Data supplied below:

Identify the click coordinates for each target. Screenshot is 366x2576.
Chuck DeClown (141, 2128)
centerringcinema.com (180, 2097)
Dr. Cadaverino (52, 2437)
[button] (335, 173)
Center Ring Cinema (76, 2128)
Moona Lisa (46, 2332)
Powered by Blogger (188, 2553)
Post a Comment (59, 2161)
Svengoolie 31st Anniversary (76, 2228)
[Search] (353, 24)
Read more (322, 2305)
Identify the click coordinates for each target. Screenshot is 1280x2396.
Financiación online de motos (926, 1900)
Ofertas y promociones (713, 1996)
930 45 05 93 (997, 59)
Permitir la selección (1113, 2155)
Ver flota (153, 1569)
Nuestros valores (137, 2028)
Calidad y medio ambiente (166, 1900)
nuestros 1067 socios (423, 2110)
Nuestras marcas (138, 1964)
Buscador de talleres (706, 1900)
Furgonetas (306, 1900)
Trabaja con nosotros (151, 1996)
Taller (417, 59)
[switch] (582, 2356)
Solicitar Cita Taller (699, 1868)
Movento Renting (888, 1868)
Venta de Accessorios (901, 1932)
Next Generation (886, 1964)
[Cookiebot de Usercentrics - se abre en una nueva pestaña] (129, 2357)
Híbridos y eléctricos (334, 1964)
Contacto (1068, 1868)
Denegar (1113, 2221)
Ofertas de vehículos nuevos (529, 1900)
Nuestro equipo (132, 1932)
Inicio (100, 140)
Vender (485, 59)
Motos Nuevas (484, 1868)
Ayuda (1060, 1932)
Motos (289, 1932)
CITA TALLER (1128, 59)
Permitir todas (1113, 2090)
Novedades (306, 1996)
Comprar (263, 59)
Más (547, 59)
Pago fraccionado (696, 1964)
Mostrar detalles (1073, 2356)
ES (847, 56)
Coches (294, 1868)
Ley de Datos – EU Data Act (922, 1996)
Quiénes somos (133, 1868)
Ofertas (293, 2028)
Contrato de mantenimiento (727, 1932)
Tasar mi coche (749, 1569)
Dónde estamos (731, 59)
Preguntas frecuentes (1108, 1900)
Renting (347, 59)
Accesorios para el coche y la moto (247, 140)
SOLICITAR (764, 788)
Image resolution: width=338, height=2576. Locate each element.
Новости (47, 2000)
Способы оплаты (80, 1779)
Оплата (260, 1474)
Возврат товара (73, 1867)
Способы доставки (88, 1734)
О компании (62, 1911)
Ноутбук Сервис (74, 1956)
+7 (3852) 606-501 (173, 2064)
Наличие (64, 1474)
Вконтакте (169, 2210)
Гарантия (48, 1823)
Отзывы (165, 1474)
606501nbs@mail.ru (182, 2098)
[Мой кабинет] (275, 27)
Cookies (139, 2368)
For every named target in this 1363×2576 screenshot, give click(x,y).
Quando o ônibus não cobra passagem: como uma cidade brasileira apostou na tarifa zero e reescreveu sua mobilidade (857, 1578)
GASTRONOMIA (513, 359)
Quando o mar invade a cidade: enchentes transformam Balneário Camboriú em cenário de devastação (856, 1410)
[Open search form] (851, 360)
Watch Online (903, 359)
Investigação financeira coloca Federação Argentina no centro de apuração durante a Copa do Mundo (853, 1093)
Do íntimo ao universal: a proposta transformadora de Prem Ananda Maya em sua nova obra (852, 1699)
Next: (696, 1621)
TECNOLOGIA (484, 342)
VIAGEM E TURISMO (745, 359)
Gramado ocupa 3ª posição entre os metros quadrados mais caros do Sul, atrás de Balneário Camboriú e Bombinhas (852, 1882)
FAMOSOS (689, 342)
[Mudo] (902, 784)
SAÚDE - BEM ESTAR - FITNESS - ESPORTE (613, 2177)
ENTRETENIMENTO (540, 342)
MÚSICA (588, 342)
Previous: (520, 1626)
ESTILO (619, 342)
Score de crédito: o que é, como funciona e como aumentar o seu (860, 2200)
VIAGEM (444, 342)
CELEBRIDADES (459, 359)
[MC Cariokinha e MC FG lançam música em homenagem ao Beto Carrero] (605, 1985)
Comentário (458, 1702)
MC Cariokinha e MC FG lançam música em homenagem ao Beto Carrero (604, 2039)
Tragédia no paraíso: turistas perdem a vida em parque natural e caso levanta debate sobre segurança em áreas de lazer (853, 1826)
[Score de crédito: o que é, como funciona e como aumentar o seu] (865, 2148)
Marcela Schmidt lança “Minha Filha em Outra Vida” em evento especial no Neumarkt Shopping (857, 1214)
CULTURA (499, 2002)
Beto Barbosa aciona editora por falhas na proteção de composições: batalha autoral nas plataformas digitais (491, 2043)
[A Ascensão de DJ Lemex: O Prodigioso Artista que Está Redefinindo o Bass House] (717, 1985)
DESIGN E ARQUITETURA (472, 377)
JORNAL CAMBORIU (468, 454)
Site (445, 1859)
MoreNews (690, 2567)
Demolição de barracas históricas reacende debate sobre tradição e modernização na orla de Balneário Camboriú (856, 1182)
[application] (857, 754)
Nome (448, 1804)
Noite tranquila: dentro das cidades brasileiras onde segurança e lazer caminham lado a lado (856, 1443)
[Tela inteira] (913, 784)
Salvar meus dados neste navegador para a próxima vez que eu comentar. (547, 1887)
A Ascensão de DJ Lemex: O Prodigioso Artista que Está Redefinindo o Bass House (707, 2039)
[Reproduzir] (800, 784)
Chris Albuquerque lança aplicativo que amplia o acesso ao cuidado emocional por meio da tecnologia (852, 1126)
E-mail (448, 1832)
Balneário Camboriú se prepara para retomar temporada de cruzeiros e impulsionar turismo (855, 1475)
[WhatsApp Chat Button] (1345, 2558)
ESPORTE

End of Data supplied.

To do:
Retype the entries above exactly, but only from the line containing "Motos Nuevas (484, 1868)" through the line containing "GASTRONOMIA (513, 359)", both included.

Reply:
Motos Nuevas (484, 1868)
Ayuda (1060, 1932)
Motos (289, 1932)
CITA TALLER (1128, 59)
Permitir todas (1113, 2090)
Novedades (306, 1996)
Comprar (263, 59)
Más (547, 59)
Pago fraccionado (696, 1964)
Mostrar detalles (1073, 2356)
ES (847, 56)
Coches (294, 1868)
Ley de Datos – EU Data Act (922, 1996)
Quiénes somos (133, 1868)
Ofertas (293, 2028)
Contrato de mantenimiento (727, 1932)
Tasar mi coche (749, 1569)
Dónde estamos (731, 59)
Preguntas frecuentes (1108, 1900)
Renting (347, 59)
Accesorios para el coche y la moto (247, 140)
SOLICITAR (764, 788)
Image resolution: width=338, height=2576. Locate each element.
Новости (47, 2000)
Способы оплаты (80, 1779)
Оплата (260, 1474)
Возврат товара (73, 1867)
Способы доставки (88, 1734)
О компании (62, 1911)
Ноутбук Сервис (74, 1956)
+7 (3852) 606-501 (173, 2064)
Наличие (64, 1474)
Вконтакте (169, 2210)
Гарантия (48, 1823)
Отзывы (165, 1474)
606501nbs@mail.ru (182, 2098)
[Мой кабинет] (275, 27)
Cookies (139, 2368)
For every named target in this 1363×2576 screenshot, give click(x,y).
Quando o ônibus não cobra passagem: como uma cidade brasileira apostou na tarifa zero e reescreveu sua mobilidade (857, 1578)
GASTRONOMIA (513, 359)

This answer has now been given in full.